Another Habs season is over, one that contained a 100th year celebration. What it produced is what can be called a semi-historic playoff run that included eliminating the President’s Trophy winner and the reigning Stanley Cup champions. This was achieved albeit missing arguably the second (after Jaroslav Halak?, a goalie who else?) most important piece of the team in Andrei Markov.
The summer brings another barrage of questions which, despite the run to the conference finals and last summer’s make over by then general manager Bob Gainey, still exist or have arisen since. Starting next season Tomas Plekanec, if he does indeed stay, will eat up more of the salary cap pie and deserves at least some of it. This may highlight the quality, or lack thereof, of the defense corp which even with a present Markov needs improving.
The decision to sign several high profile yet undersized forwards were made last summer and the results have been both positive and negative, perhaps more positive considering the playoff run and the character showed by the said players. The defense was overhauled as well with the likes of Roman Hamrlik and Jaroslav Spacek, yet questions remain. The defensive zone was conceded very easily to many opposing teams and defensive liabilities like Marc Andre Bergeron, who was originally signed as a stop gap measure, continued to play despite it.
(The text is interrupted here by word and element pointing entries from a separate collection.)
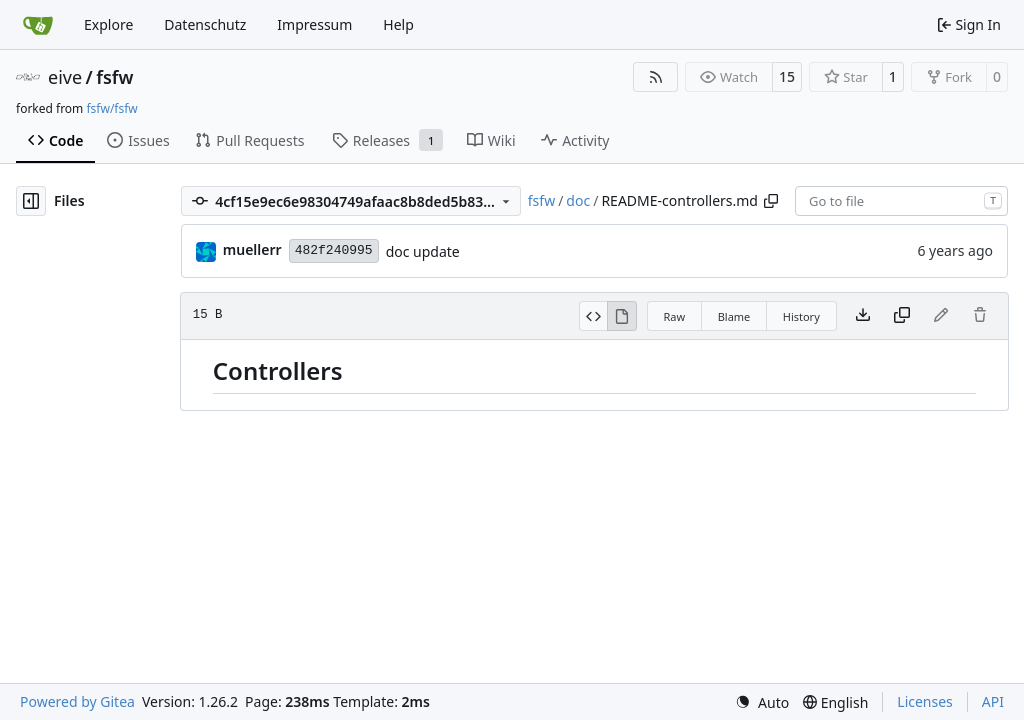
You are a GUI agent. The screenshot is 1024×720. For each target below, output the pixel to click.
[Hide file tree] (31, 201)
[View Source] (593, 316)
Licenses (925, 701)
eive (65, 77)
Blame (734, 316)
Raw (675, 316)
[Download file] (863, 316)
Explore (108, 24)
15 (787, 76)
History (801, 316)
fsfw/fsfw (111, 108)
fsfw (114, 77)
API (993, 701)
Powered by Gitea (77, 701)
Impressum (314, 24)
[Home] (38, 25)
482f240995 (334, 250)
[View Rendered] (622, 316)
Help (398, 24)
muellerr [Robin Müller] (252, 249)
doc (578, 200)
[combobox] (901, 201)
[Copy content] (902, 316)
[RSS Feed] (656, 77)
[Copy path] (771, 201)
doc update (423, 251)
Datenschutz (205, 24)
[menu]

Sometimes voices were calling for Bergeron to be replaced by Ryan O’Byrne but that in itself remained hardly a solution. Playing Bergeron as a forward, in the hopes of an added offensive spark, didn’t solve much if any of the defensive (including but not limited to toughness and size) problems.
The team which eventually eliminated the Habs, the Philadelphia Flyers, was allowed to skate and handle the puck far too often and easily take advantage of the territory or zone it gained, but surprisingly not regularly out shoot (another regular feature of Habs teams since…forever) the team. How two more offensively gifted teams in Pittsburgh and Washington were not able to this or did not take advantage of this is a question few might be able to answer. Perhaps the brave Habs ran out of gas by the third round or the flawed system by the sometimes criticized coach just worked in the first two rounds because of the outstanding goalie and the other players.
Looking forward, I believe the major question remains: how to improve or perhaps how to balance the team on the defensive side in these salary cap days when a good amount of the cap room has and will be allocated elsewhere. Time will tell. Go Habs Go.